I am trying to trace a tricky intermittent failure in a (Flask/Zappa, AWS lambda) microservice.

I need to download the logs.

I can inspect the logs in CloudWatch:

Here's one containing the text I'm after:

enter image description here

However if I download this log, the downloaded file does not contain this text:

> aws logs get-log-events --log-group-name '/aws/lambda/api-dev' --log-stream-name '2018/12/01/[$LATEST]59bc7e539d7948688e0666f8ed14822a' > wtf.txt

> cat wtf.txt | grep "timer"

i.e. Nothing

Now if I add --start-from-head, now I see it:

> aws logs get-log-events --log-group-name '/aws/lambda/api-dev' --log-stream-name '2018/12/01/[$LATEST]59bc7e539d7948688e0666f8ed14822a' --start-from-head  > wtf.txt

> cat wtf.txt | grep "timer"
        "message": "> > >  starting game timer  < < <\n",

From https://docs.aws.amazon.com/cli/latest/reference/logs/get-log-events.html I observe:

--limit (integer)

The maximum number of log events returned. If you don't specify a value, the maximum is as many log events as can fit in a response size of 1 MB, up to 10,000 log events.

... and:

> ls -l wtf.txt
-rw-r--r--  1 pi  staff  1247053  3 Dec 10:55:14 2018 wtf.txt

So it is going over 1MB. So it appears that the log is too long. The text I'm after is at the earliest period in the log.

So the question becomes: How to download the complete log?

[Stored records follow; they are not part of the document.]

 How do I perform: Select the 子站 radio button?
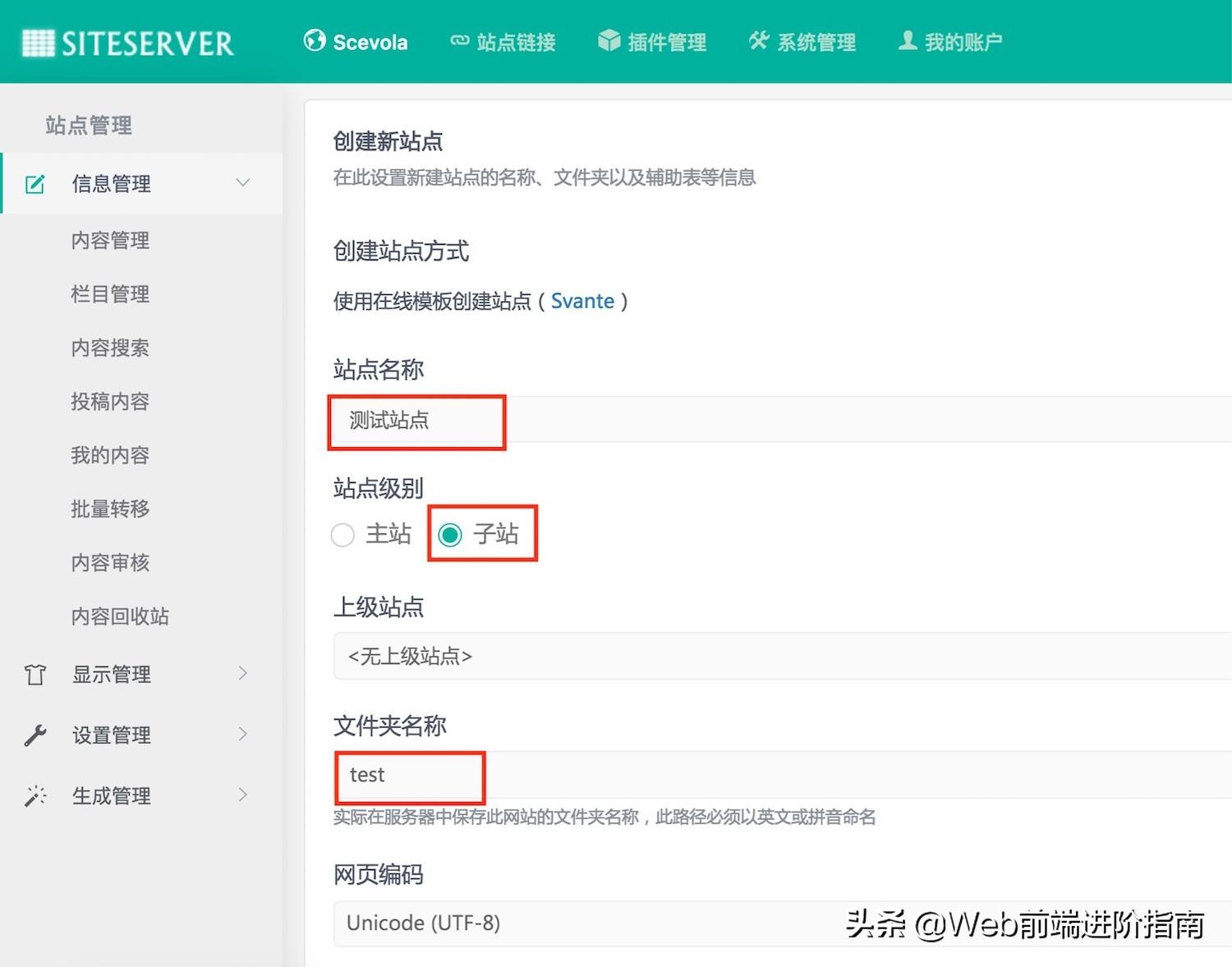point(451,534)
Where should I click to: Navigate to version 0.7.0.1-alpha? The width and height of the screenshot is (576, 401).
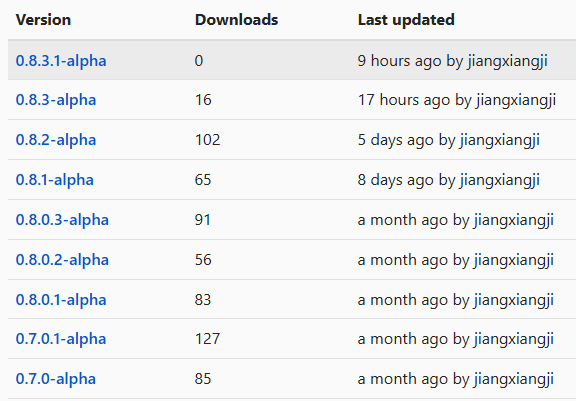pyautogui.click(x=61, y=339)
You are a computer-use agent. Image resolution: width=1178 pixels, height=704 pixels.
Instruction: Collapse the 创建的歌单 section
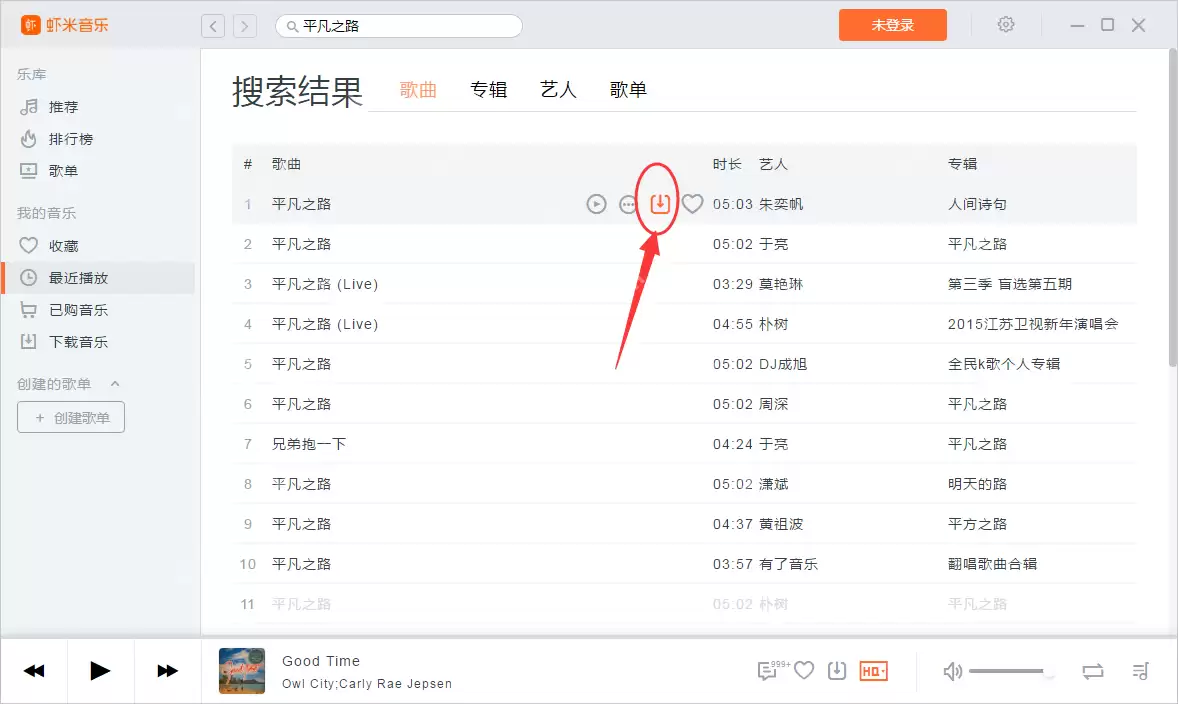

I try setting a higher --limit, but get:

An error occurred (InvalidParameterException) when calling the GetLogEvents operation: 1 validation error detected: Value '999999' at 'limit' failed to satisfy constraint: Member must have value less than or equal to 10000

And 10000 is the default! And setting an arbitrary limit is ugly anyway. Whatever I set there is a risk that the log will be longer.

How about using the documented "nextForwardToken" key?

def get_complete_log(stream_name):
    nextForwardToken = None

    while True:
        param_group =  " --log-group-name '/aws/lambda/api-dev'"
        param_stream = " --log-stream-name '" + stream_name + "'"
        param_token = (" --next-token '" + nextForwardToken + "'") if nextForwardToken else ""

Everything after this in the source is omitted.